Tout cela confirme la complexité du métier des professionnels de santé et l'évolution des relations entre les soignants et les soignés.

Bonne journée. .

Vincent 12/05/2016 23:57

Le quotidien des professionnels de la santé est difficile. Les patients se sentant le plus souvent mal sont dans l'incapacité de comprendre le travail de ces professionnels et peuvent même le dévaloriser. Mieux vaut en rire comme vous dites mais ce n'est pas si facile.
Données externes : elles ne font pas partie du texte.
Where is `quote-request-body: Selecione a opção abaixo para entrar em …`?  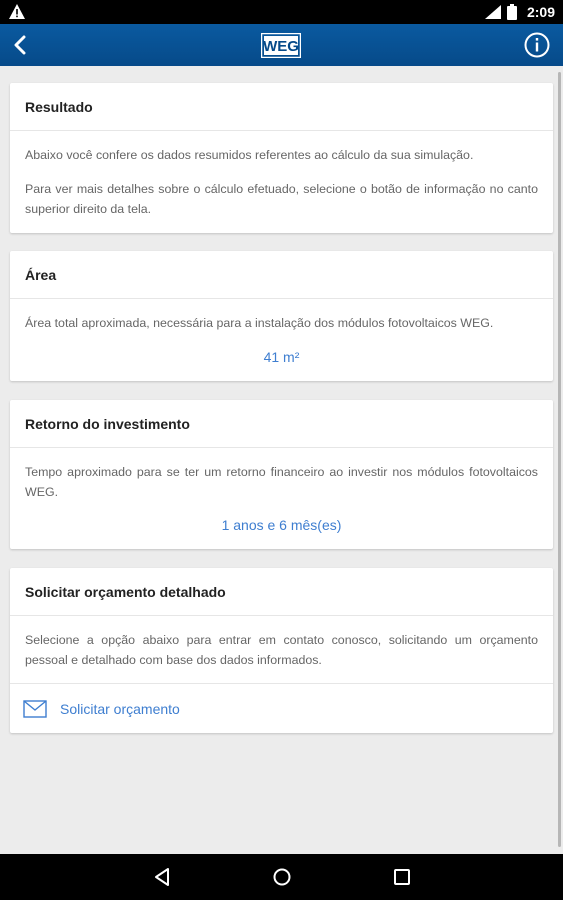 quote-request-body: Selecione a opção abaixo para entrar em … is located at coordinates (282, 643).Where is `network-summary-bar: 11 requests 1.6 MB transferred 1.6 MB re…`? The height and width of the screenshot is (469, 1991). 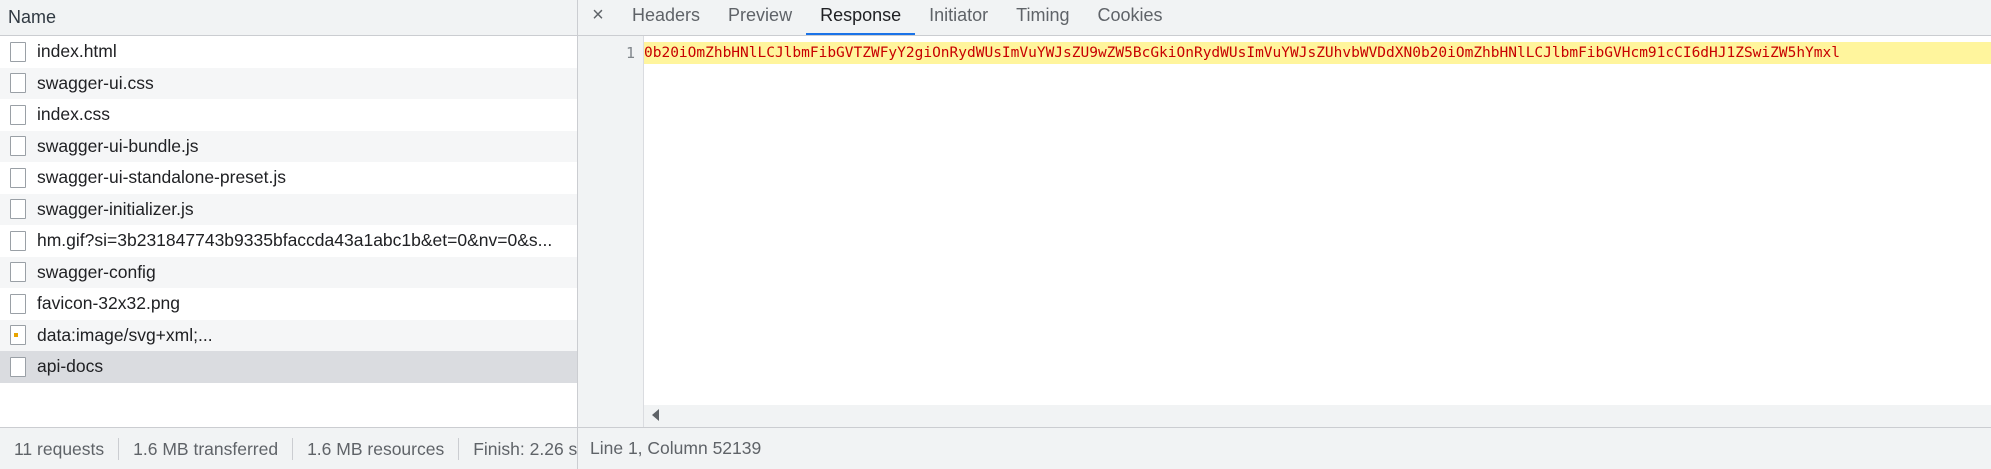 network-summary-bar: 11 requests 1.6 MB transferred 1.6 MB re… is located at coordinates (288, 448).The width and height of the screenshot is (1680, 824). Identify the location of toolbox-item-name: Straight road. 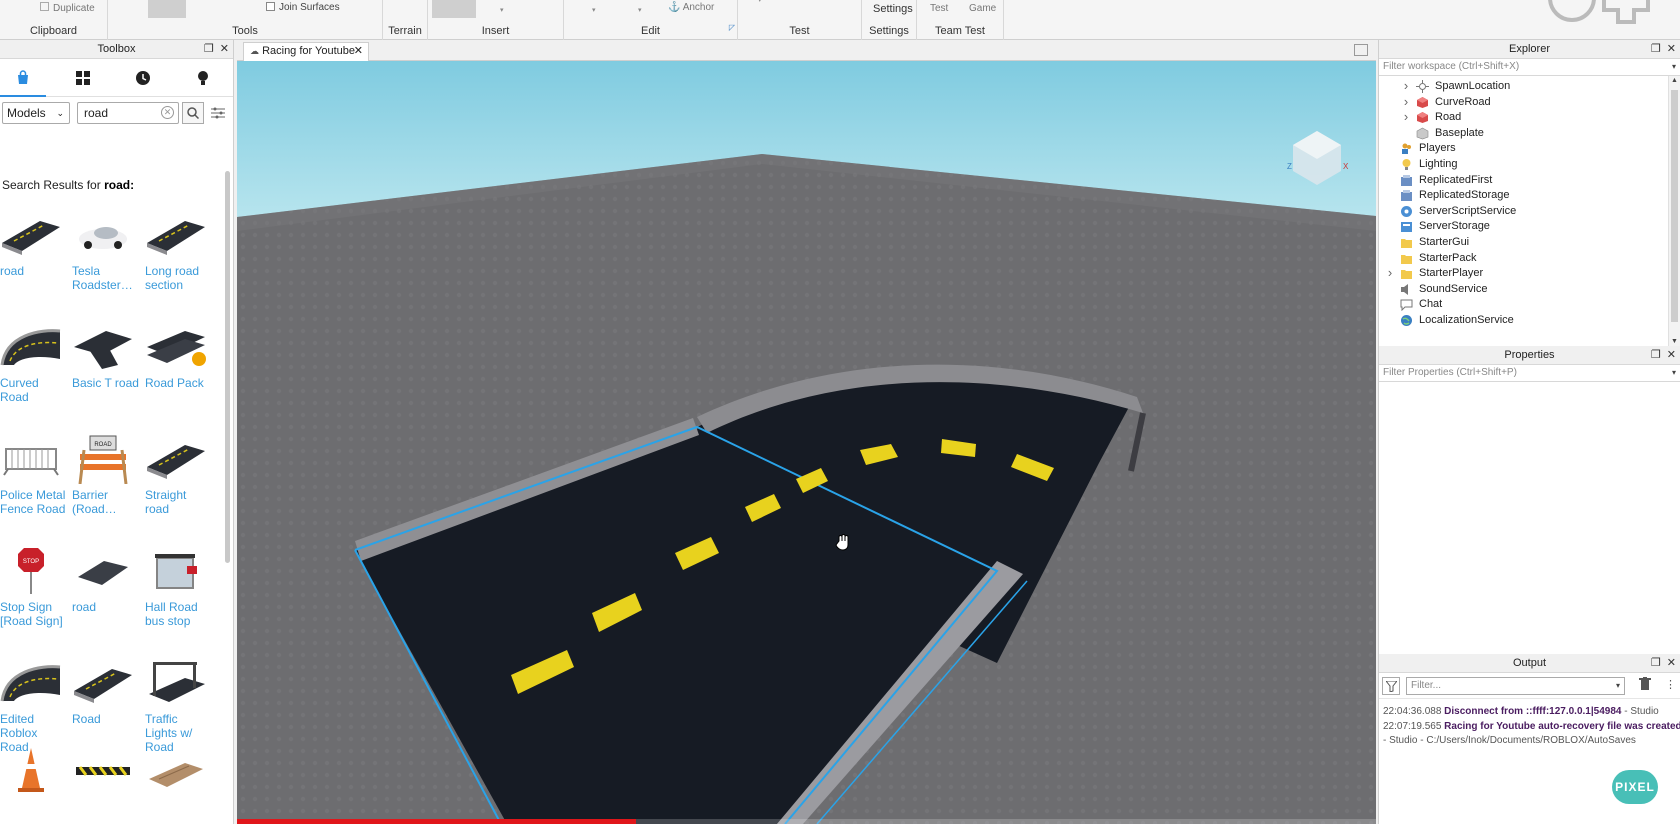
(179, 502).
Le mal-être des médecins, des infirmières ou encore du personnel hospitalier devrait alerter.

Anonyme 24/02/2016 10:15

Il y a des gens, en effet, qui se font un plaisir de nous apprendre la vie, toujours, tout le temps.
Qui savent mieux que nous ce que nous vivons.
Qui connaissent mieux les couloirs du CHU que l'interne qui y passe ses nuits.
Qui connaissent mieux les salles d'attente des MG que les patients et les MG eux-mêmes.
Qui connaissent mieux la rémunération en fin de mois, parce qu'elle est forcément au sommet de la courbe de Gauss.
Qui connaissent mieux la situation dans les déserts médicaux, mieux que ceux qui la subissent.

Qui sont comme nous, mais mieux en tout point.
Laissons les s'amuser de nous, nous nous amusons aussi d'eux, il faut bien le dire.